Tuesday, 18 December 2012

Physical Limitations

The hardest thing in which to find "the gift" will be in the increasing physical limitations that come with age.  Remember that 80-year-old Swede we were all told about 40 years ago (or was he merely 60?)  Then, he was something to aspire to as I aged.  Now, he taunts me.

I, like many people my age, have osteoarthritis.  Mine is in my spine, my knees and my hips.  I try not to let it "slow me down."  I walk!  I walk in long races; I walk with a walking group; I hike.  And, occasionally, like this month (suffering from a baker's cyst), I have to stop to heal because to continue to walk would be foolish and self-destructive.

The gift in this? I have some possible ideas but none of them seem exactly right.  Perhaps it's the gift of being aware of, and grateful to, my body and to start to recognize that my body is not separate and subordinate to me.  It is me.  The abuse of youthful excesses and mid-life career demands to go without sleep weren't done to another entity, they were done to myself.  And now I have the opportunity to care for my very own self.  

Monday, 3 December 2012

Introduction

I've been challenged by two good friends to see if blogging would be a good way to hold this conversation.

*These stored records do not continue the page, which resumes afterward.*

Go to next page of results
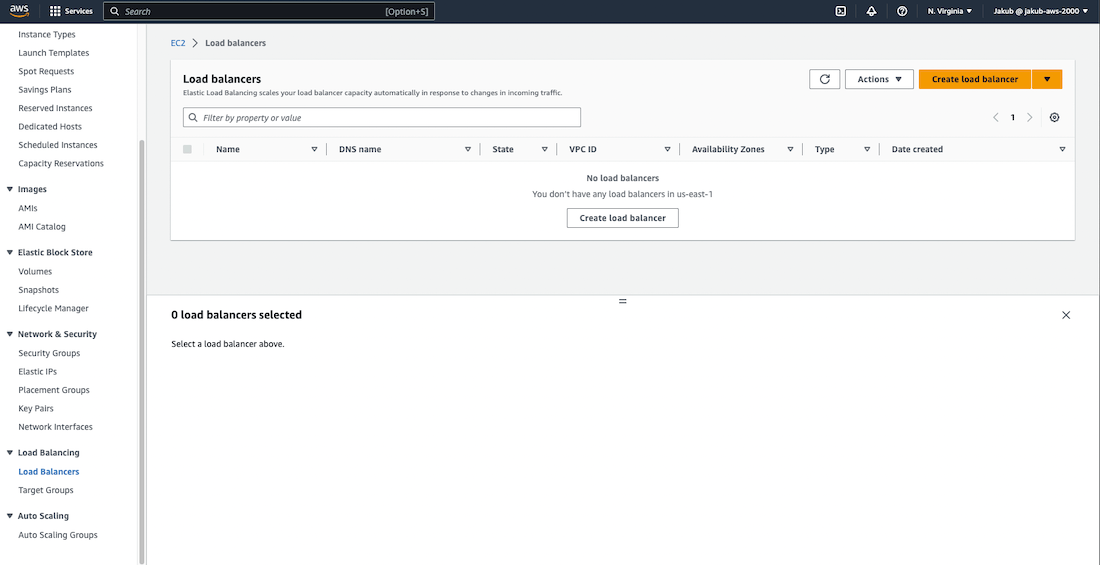The width and height of the screenshot is (1100, 565). pos(1030,117)
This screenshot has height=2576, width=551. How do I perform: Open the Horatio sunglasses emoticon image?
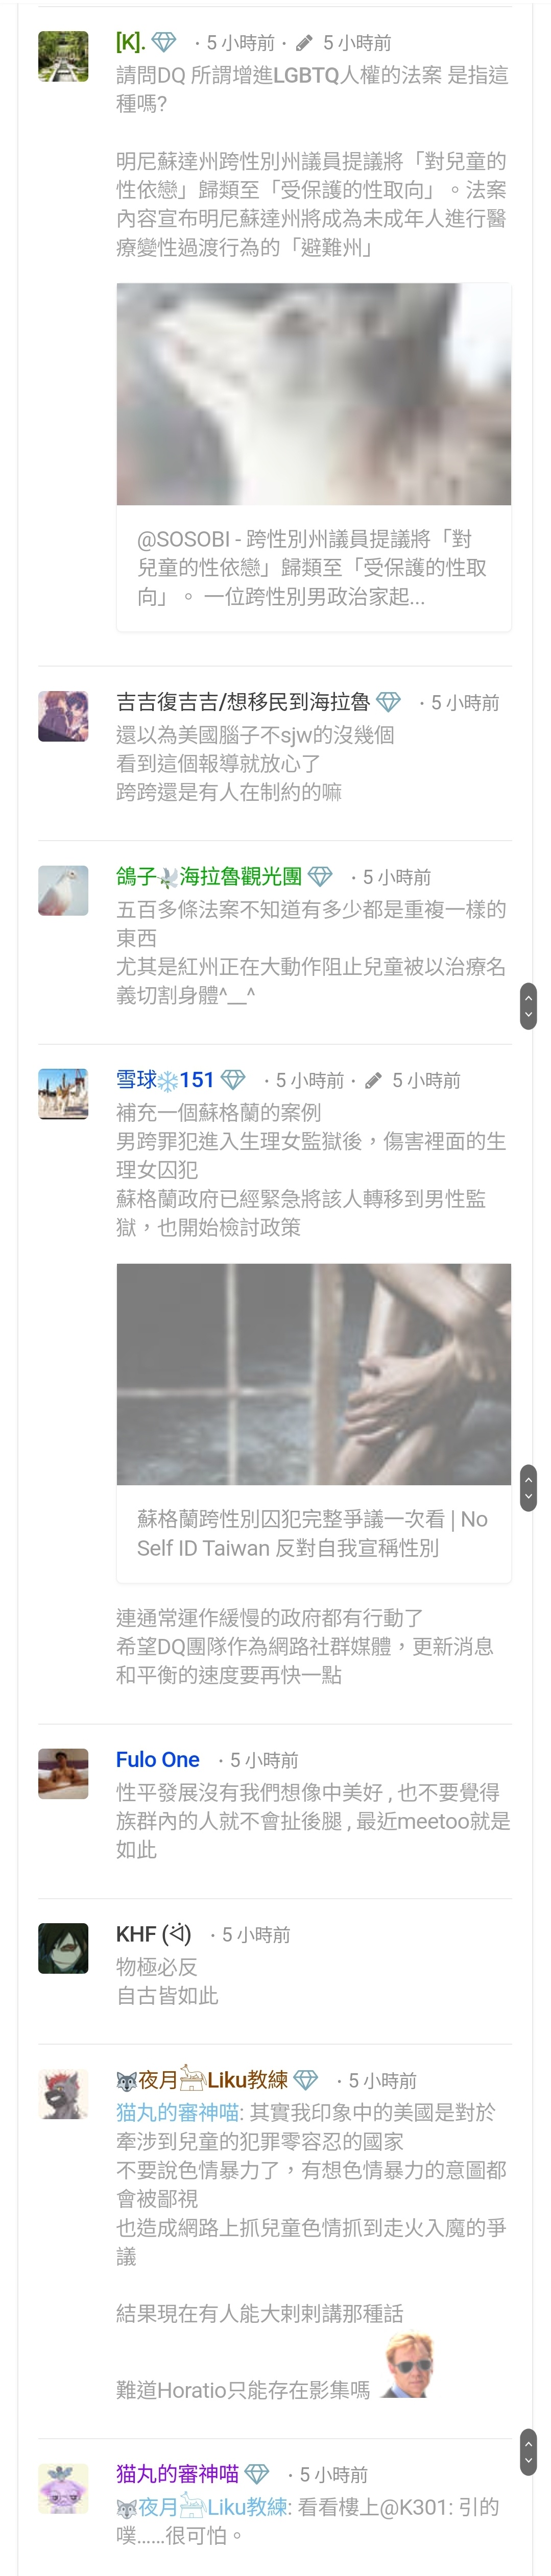tap(410, 2366)
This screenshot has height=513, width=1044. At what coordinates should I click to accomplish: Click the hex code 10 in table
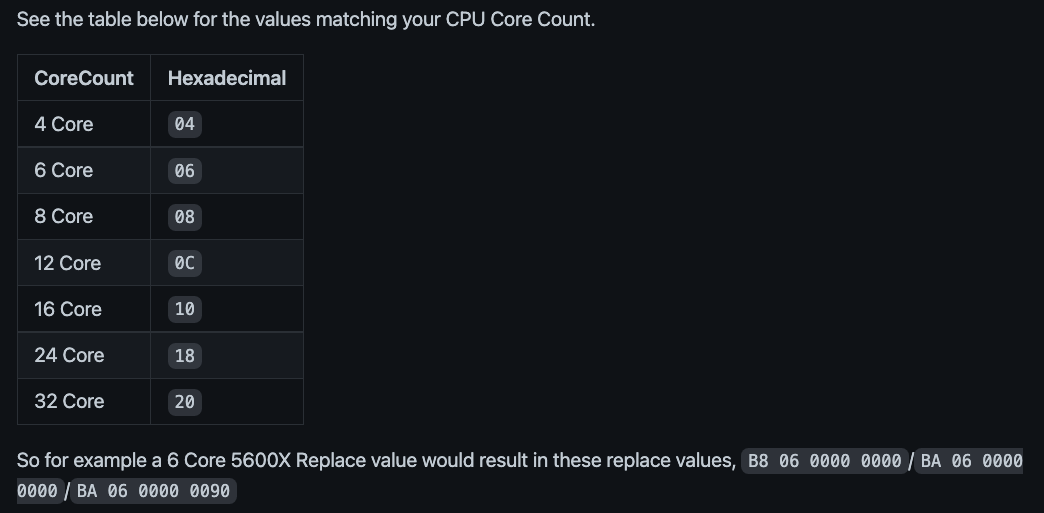185,309
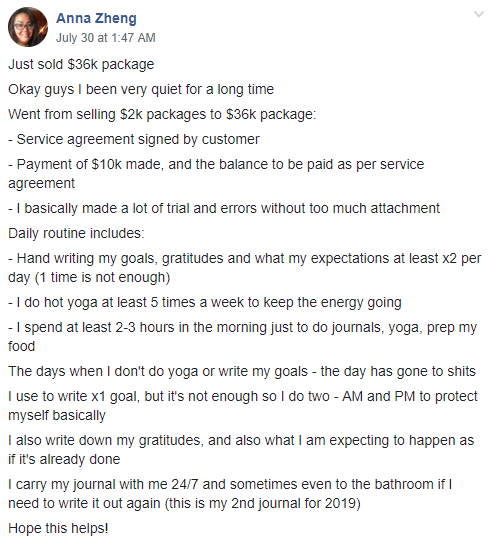Click the Anna Zheng name link
Image resolution: width=492 pixels, height=541 pixels.
point(97,18)
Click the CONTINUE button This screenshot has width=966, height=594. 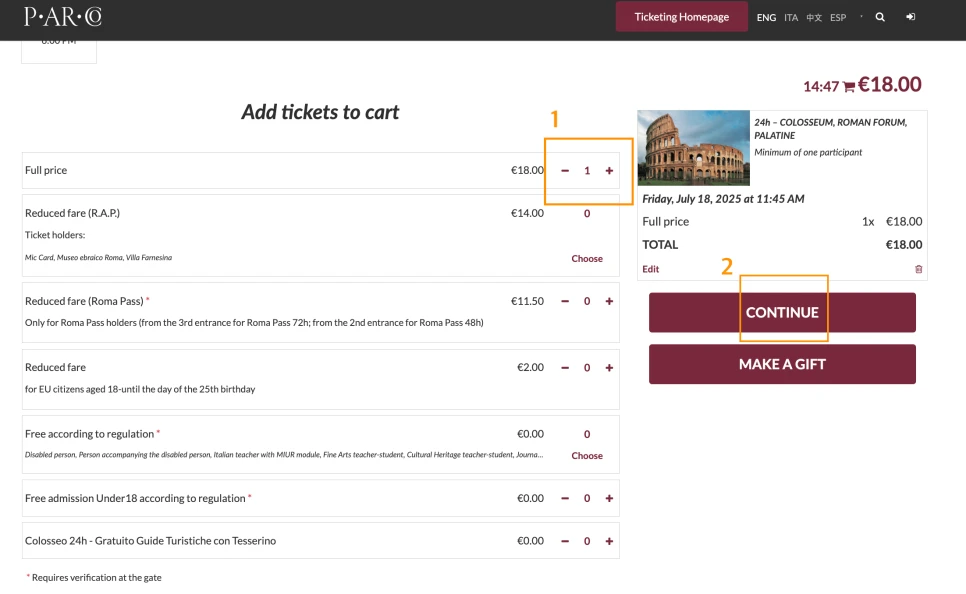click(782, 313)
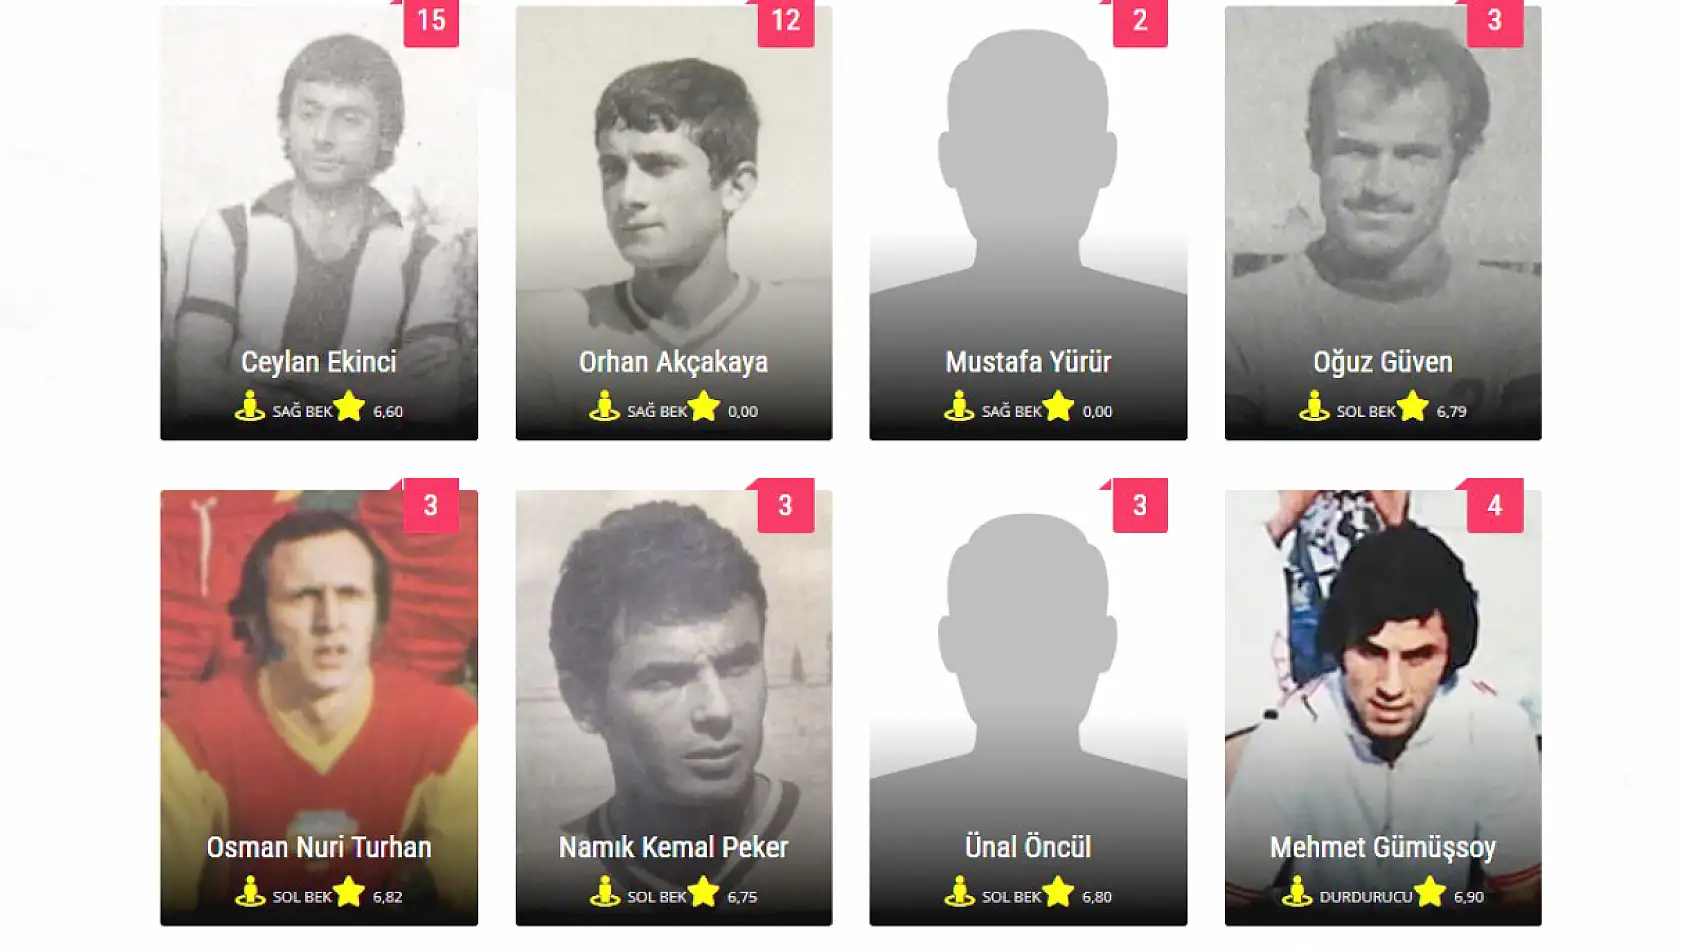Click the DURDURUCU position icon on Mehmet Gümüşsoy card

click(x=1297, y=891)
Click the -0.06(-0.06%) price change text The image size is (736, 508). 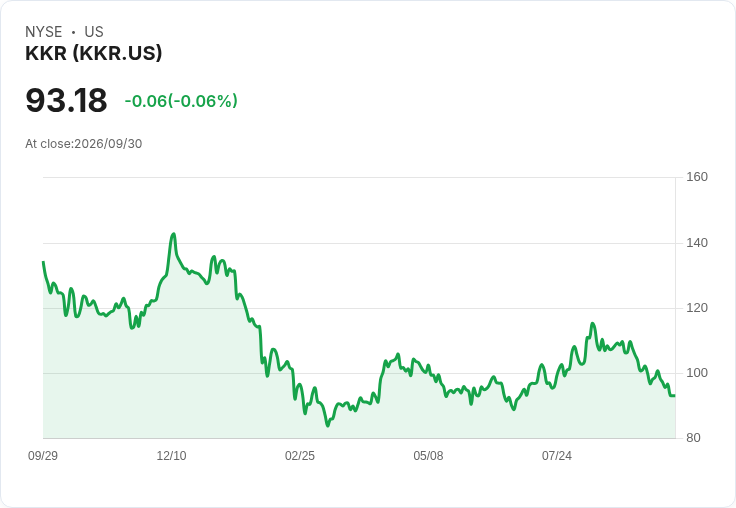coord(181,101)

I am (of course) a boomer, heading into old age.  I've been giving this journey a lot of thought.  I've read several books and numerous magazines on the subject.  I even facilitated a workshop (designed by someone else) on how to retire successfully.  But I'm unhappy with most of the advice on this topic.  It all seems to be focussed on how to stay young. 

Of course, I want to stay healthy.  But I'm quite sure that this third trimester (as I've started to call it) must have some beauty and benefits all its own.  I want to discover what those are for myself.  So this blog will be a place for me to record my journey.